Proponents of health-care reform in the United States obviously have the patients’ interests at heart. For millions of Americans today, medical treatment is impossible to pay for while the system altogether is growing evermore expensive. The needs of those who can’t afford care are at the forefront, but the wishes of doctors and nurses are often overlooked — or ignored.
That the position of medical professionals is typically excluded from the public debate is telling. Proponents of regulated or public health care, perhaps unwittingly, promote the view that medical care is a citizen’s right. If that is true, someone must provide for it and their rights must be considered too.
Both the Democratic Party and the American Medical Association, which is supposed to lobby for doctors’ interests in Washington DC, claim that the medical profession at large is in favor of reform. A nationwide poll conducted in September of last year however shows that two out of every three practicing physicians opposes the overhaul as proposed by the ruling party. So much as 45 percent of them would even consider retirement if the Democrats get their way while 72 percent does not believe that their plans could cover America’s uninsured with better care at lower cost.
Of course, this is one poll and it might not fully and accurately reflect the opinion of medical professionals throughout the United States. Unfortunately, no similar research has been undertaken recently to allow for a more balanced view. What doctors want is apparently of little concern.
In light of this issue there is a fine paragraph from Ayn Rand’s 1957 novel Atlas Shrugged which quotes a minor character, a surgeon by the name of Dr Hendricks, who explains why he refused to practice under socialized medicine.
“I quit when medicine was placed under State control some years ago,” said Dr. Hendricks. “Do you know what it takes to perform a brain operation? Do you know the kind of skill it demands, and the years of passionate, merciless, excruciating devotion that go to acquire that skill? That was what I could not place at the disposal of men whose sole qualification to rule me was their capacity to spout the fraudulent generalities that got them elected to the privilege of enforcing their wishes at the point of a gun. I would not let them dictate the purpose for which my years of study had been spent, or the conditions of my work, or my choice of patients, or the amount of my reward. I observed that in all the discussions that preceded the enslavement of medicine, men discussed everything — except the desires of the doctors. Men considered only the ‘welfare’ of the patients, with no thought for those who were to provide it. That a doctor should have any right, desire or choice in the matter, was regarded as irrelevant selfishness; his is not to choose, they said, but ‘to serve.’ That a man’s willing to work under compulsion is too dangerous a brute to entrust with a job in the stockyards — never occurred to those who proposed to help the sick by making life impossible for the healthy. I have often wondered at the smugness at which people assert their right to enslave me, to control my work, to force my will, to violate my conscience, to stifle my mind — yet what is it they expect to depend on, when they lie on an operating table under my hands? Their moral code has taught them to believe that it is safe to rely on the virtue of their victims. Well, that is the virtue I have withdrawn. Let them discover the kind of doctors that their system will now produce. Let them discover, in the operating rooms and hospital wards, that it is not safe to place their lives in the hands of a man they have throttled. It is not safe, if he is the sort of man who resents it — and still less safe, if he is the sort who doesn’t.”

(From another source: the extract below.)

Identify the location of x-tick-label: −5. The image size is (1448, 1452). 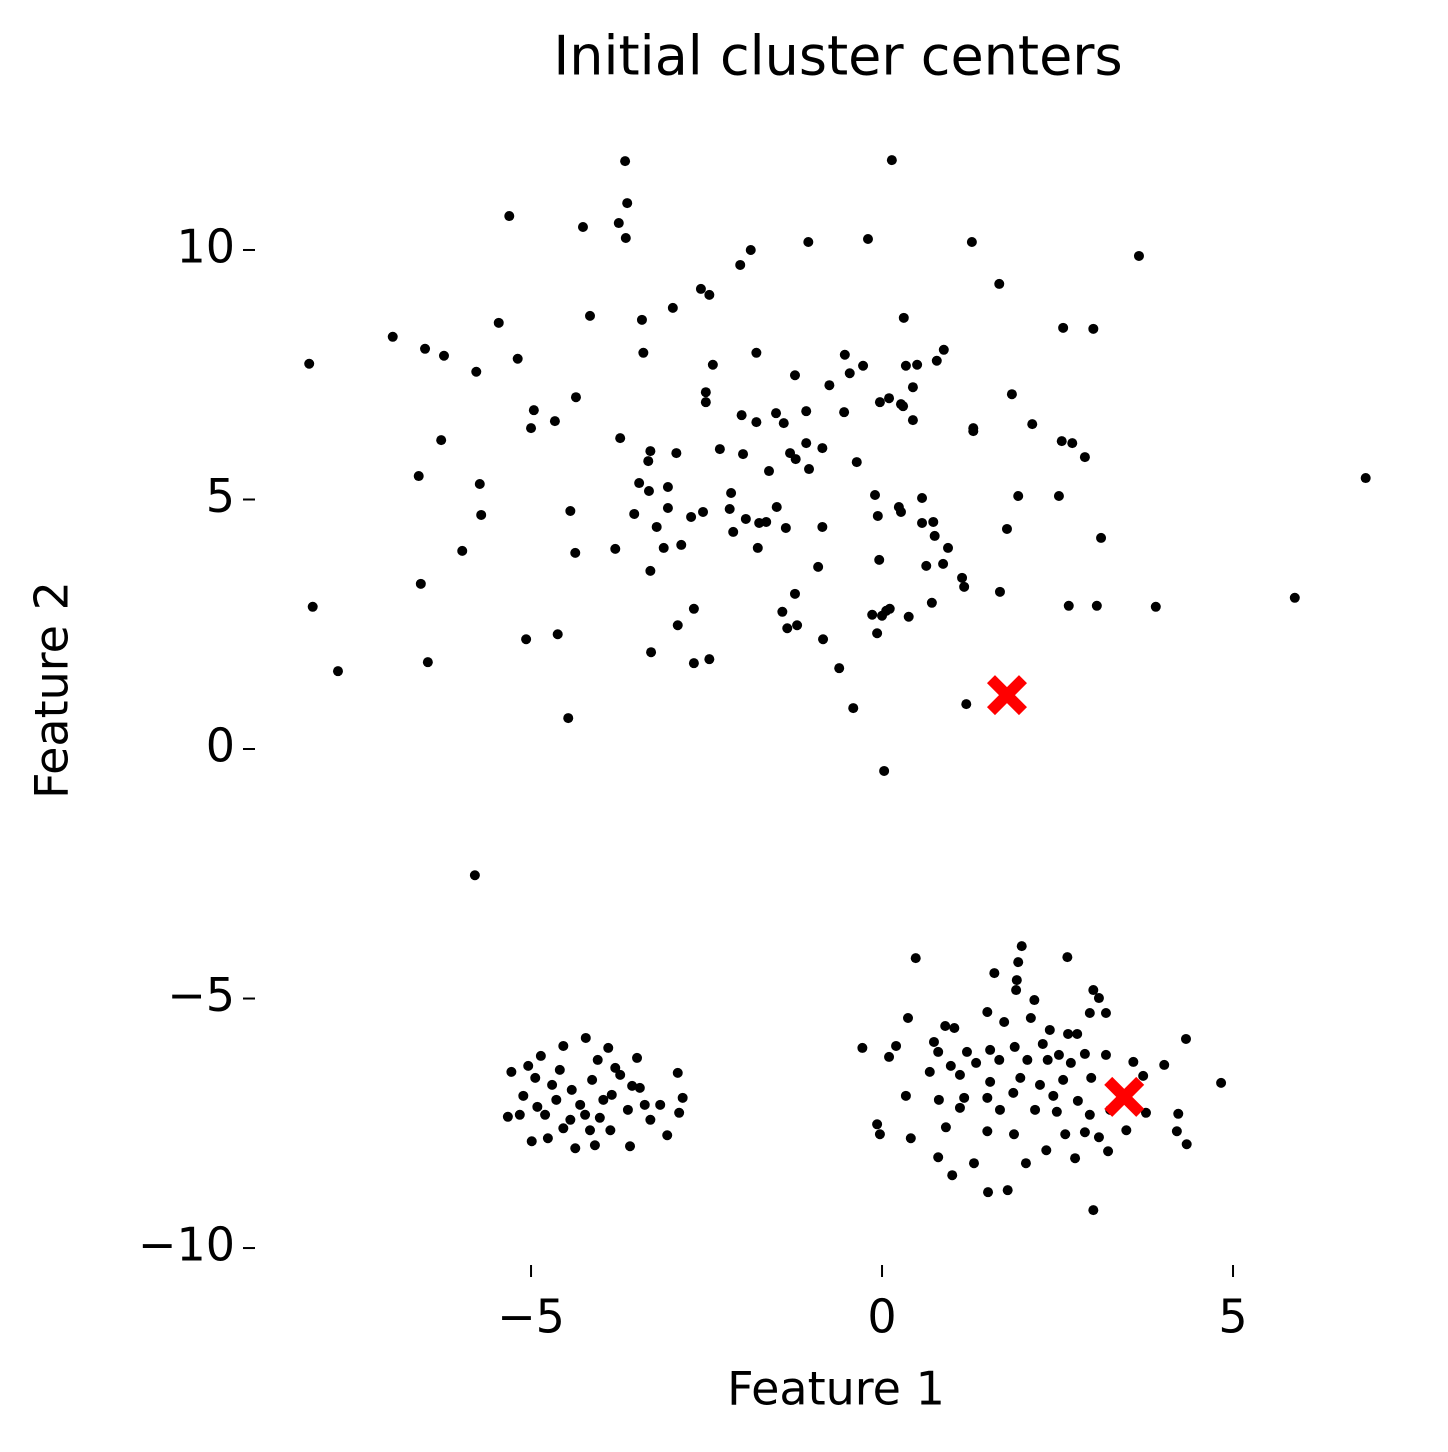
(531, 1317).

They expect that people who become doctors, do it for some kind of moral ideal, not because it is challenging and fiscally rewarding. I’m sure many doctors do get some satisfaction out of giving someone the opportunity to continue living their life, but if we really do value the service they provide (that is a longer life), shouldn’t we be expected to pay for it?
Exactly. I’m sure many in the medical profession are in part inspired to do their work because they can help people, but that’s no excuse to force them to do so.
Nobody likes to be told what to do. Doctors are no exception.